The Modern Suppression of African American Psyche

Published on 11th May 2009

The architect of the modern method of suppression now used against Black America was the late Dr. Edward Bernays. Dr. Edward Bernays was a nephew of Sigmund Freud and one of the most skillful experts in mass manipulation.  He invented the modern day Madison Avenue advertising Agencies by using his Uncle Sigmund's knowledge of the human psyche to make people feel they needed whatever product was being advertised.

Edward Bernays invented the public relations profession in the 1920s, was the first person to take Freud's ideas to manipulate the masses and was one of the main architects of the modern techniques of mass-consumer persuasion. He showed American corporations how they could make people want things they didn't need by systematically linking mass-produced goods to their unconscious desires. 

During World War I, Bernays and journalist Walter Lippman were hired by then United States President, Woodrow Wilson, to participate in the Creel Commission, mandated to sway popular opinion in favor of entering the war, on the side of Britain. Bernays and Lippman's war propaganda campaign produced an intense anti-German hysteria. Edward Bernays advised US presidents from Woodrow Wilson to Eisenhower and served numerous corporations and business associations in what became the  beginning of  mass media and governmental psychological manipulation programs covertly dominating today's world.  

One of Bernays' biggest fans was Hitler's propaganda chief, Joseph Goebbels, a fact about which Bernays bragged proudly.  A common pattern used repeatedly by Bernays was to turn a harmless entity into a fearsome enemy through lies and manufactured news items. Then use the "threat" to justify attacking the entity. Edward Bernays coined the terms "group mind" and "engineering consent", important concepts in practical propaganda work.  

The U.S. Government has an extensive history of conducting planned campaigns of extensive strategic psychological operations [based upon the works of Benays] through the national media to influence and direct the perception and climate of the nation towards its governmental objectives. Given that the 1960s were a period of massive black rebellion and unrest that eroded the American global image and increasingly placed the nation’s peace and stability in dire jeopardy (and perhaps because the nations top sociologist and psychologist knew that those who make peaceful revolution impossible will make violent revolution inevitable) this logically necessitated that the U..S. Government employ methods of mass psychological manipulation against its entire African American population.  

Psychological manipulation is not just the classic "conspiracy theory" that refers to overt mind control such as mind altering drugs with carefully hypnotic programming but Bernays' well proven methods of affecting the unconscious mind by using deception, and psychological manipulation. It is neither magical nor mystical, but a process that involves a set of basic social psychological principles.   

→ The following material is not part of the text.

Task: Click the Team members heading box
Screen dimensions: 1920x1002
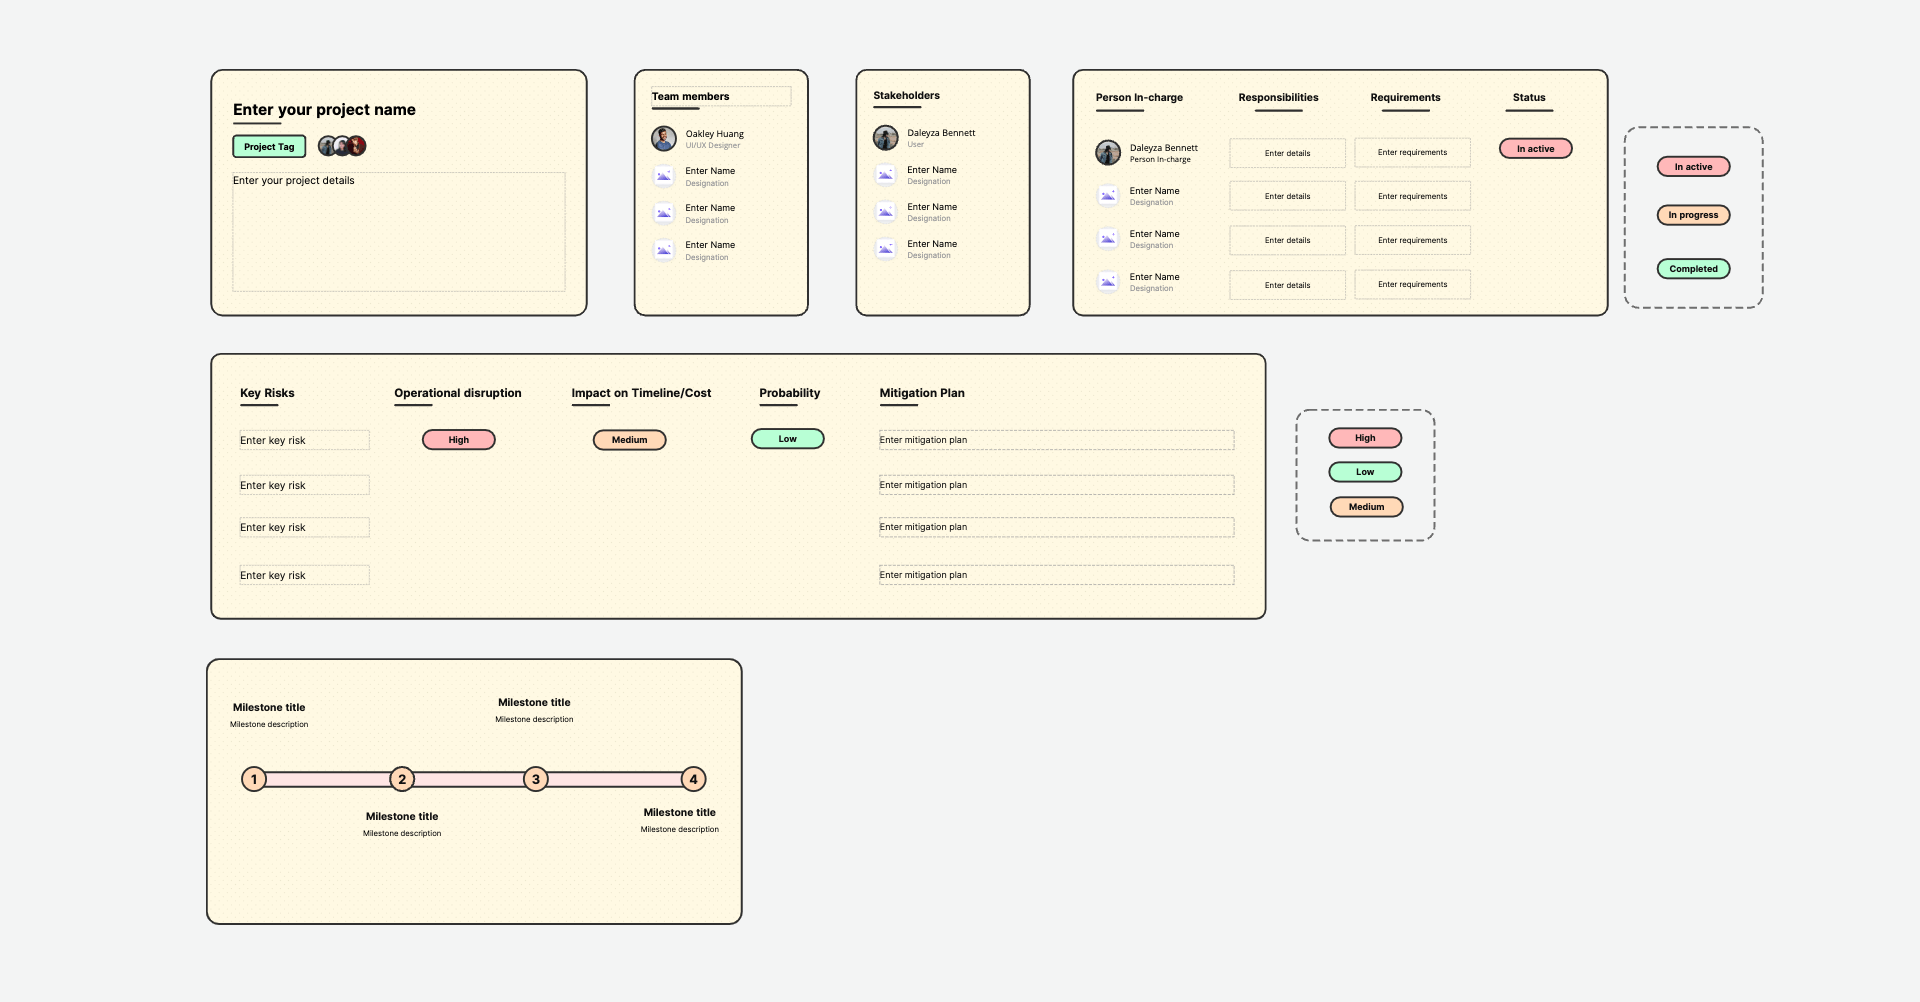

The relentless bombardment of  African Americans with deplorably negative images by white controlled media is a carefully and deliberately designed psychological conditioning program. It is meant to corrupt African Americans’ sense of racial unity and cohesion, elicit self-hatred, engender self-doubt and distrust and foster a consensual national environment where the Black population is more easily divided, exploited and ultimately suppressed.

All African Americans experience this burden every time they read a newspaper, watch the evening news, listen to a radio report and enter a classroom. It has successfully conditioned many African Americans to accept the dominance of Whites and white institutions over their lives by misleading them to believe that they are, themselves, their own worst enemies, therefore engendering an aberration of internalized self contempt that pulverizes Black unity and halts Black upward mobility. It is at the root of both the profound division and self hatred now afflicting so many Black Americans.  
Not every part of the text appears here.